PASSAGE →
The Riveras already have a Christian-Pentecostal congregation waiting in the wings, a group of several dozen people who have been worshipping weekly at their home in Purchase for years, an organic outgrowth of an informal Bible study they started with a few other couples. “My house is kind of small,” he explains. “We only fit like 50 people, 60 people tops. Forty, average. We have whites, we have blacks, we have Hispanics. We’ll have all kinds. It don’t matter. As long as you love Christ, we in it. And if you don’t love him, we will work with you so we put you on the right path.” During the season, Rivera often worships in a ­Sunday-morning “Baseball Chapel,” led in the clubhouse by pastor George ­McGovern, but he comes to Clara’s services when he can, according to friends, sitting in the back row with his hand in the air, tears streaming down his cheeks.

But when Rivera says “church,” as in “My plan after baseball is to focus on church,” he means something much bigger than a new space to pray in. What he has in mind is a brotherhood (and sisterhood) of Christ, a spiritual and material outreach without boundaries, giving help to whoever needs it wherever they are, in the form of school supplies, haircuts, hot meals, Thanksgiving turkeys, toys at Christmas, college scholarships, bed sheets and bath soap for Sandy victims, and on and on. (The Mariano Rivera Foundation already donates between $500,000 and a million dollars each year.) He wants to keep funding church start-ups, as he’s already done in Mexico, the Dominican Republic, California, and Florida, not to mention New York. “In Panama, we have done I don’t know how many,” he says. Here, he wants to buy the building next to the church in New Rochelle and make it into an after-school program for at-risk kids. He and Clara are even talking about starting a seminary. Refuge of Hope, then, is more than a bricks-and-mortar retirement hobby; it’s a dream of a network of congregations and charities and pastors of the kind that used to be called, quaintly, a denomination.

This is not as outlandish as it sounds. Rivera is part of a huge, transnational religious movement, in which Latinos are turning away from religion in its institutionalized, hierarchical forms, especially Catholicism, and embracing the more intimate, do-it-yourself Pentecostal church. Like the vibrant tent revivals of the nineteenth-century American frontier, this is a grassroots phenomenon, fueled by transient populations of migrant workers, who are seeking a more emotional and immediate connection with God than what’s on offer in more established congregations. House churches like the Riveras’ are commonplace, and so are women pastors. Pentecostalism puts its focus on the Holy Spirit, the part of the Trinity that dwells within people and acts like an inner guide; it’s an emotional faith. At a typical Hispanic Pentecostal church you won’t see congregants passively listening to a minister sermonize, and you probably won’t see the lyrics to a hymn printed on a drop-down video screen. You’ll see lots of people underlining in their Bibles, and when they sing, they’ll be on their feet, praying with their whole body. Pentecostals tend to believe in healing, visions, and miracles, and some describe being baptized by the Holy Spirit, known as “speaking in tongues,” which looks to an outsider like nothing more than a protracted orgasm, with keening and babbling and uncontrolled shuddering or twitching. “I haven’t been baptized with the Holy Spirit,” Rivera says. “But I have seen it, and it’s beautiful. That’s what I want.”

MATERIAL SUPPLIED →

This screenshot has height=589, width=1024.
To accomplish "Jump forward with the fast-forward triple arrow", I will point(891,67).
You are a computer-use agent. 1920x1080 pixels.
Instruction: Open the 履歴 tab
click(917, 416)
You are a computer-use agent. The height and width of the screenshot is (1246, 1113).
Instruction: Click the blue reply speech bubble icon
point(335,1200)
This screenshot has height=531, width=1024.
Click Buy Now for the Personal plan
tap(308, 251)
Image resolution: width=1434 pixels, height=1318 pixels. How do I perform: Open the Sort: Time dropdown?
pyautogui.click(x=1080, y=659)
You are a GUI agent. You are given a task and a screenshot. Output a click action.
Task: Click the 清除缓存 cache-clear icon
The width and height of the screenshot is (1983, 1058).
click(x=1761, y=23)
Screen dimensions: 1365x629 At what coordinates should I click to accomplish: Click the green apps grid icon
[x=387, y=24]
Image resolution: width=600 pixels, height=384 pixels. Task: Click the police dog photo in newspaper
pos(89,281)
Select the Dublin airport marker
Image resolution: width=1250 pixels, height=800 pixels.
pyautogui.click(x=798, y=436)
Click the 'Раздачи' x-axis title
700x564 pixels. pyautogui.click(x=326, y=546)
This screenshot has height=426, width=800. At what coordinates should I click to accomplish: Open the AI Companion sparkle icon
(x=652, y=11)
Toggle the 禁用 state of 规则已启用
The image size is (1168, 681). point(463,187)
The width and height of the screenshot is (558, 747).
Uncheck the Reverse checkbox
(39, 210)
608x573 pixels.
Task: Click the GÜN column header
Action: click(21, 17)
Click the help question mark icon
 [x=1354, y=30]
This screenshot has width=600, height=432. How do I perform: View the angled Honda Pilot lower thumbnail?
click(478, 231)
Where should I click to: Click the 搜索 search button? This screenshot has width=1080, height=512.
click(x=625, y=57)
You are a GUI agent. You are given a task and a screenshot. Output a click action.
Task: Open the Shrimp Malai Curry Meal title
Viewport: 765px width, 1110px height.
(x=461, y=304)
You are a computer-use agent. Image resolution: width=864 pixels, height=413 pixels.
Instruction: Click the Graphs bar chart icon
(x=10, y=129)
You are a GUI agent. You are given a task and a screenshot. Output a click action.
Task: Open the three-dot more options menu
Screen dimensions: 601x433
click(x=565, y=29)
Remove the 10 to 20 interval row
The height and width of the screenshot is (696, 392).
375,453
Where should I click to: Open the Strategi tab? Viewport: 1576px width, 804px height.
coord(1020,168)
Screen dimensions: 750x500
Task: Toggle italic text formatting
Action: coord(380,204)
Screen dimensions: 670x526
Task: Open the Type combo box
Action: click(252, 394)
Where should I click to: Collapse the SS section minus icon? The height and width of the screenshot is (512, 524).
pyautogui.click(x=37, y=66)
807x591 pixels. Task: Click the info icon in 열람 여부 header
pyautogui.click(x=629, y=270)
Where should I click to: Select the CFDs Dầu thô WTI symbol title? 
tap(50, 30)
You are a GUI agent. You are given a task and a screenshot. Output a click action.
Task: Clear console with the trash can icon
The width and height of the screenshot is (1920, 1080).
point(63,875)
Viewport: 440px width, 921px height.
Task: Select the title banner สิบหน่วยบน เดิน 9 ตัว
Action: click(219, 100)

WHAT IS BEING ASKED →
Answer these questions using the passage on Rivera's church:
1. How many people attend worship at the Riveras' house on average?
2. How much does the Mariano Rivera Foundation donate each year?
3. Which part of the Trinity is the focus of Pentecostalism?

EXERCISE RESPONSE →
1. Forty people.
2. Between $500,000 and a million dollars.
3. The Holy Spirit.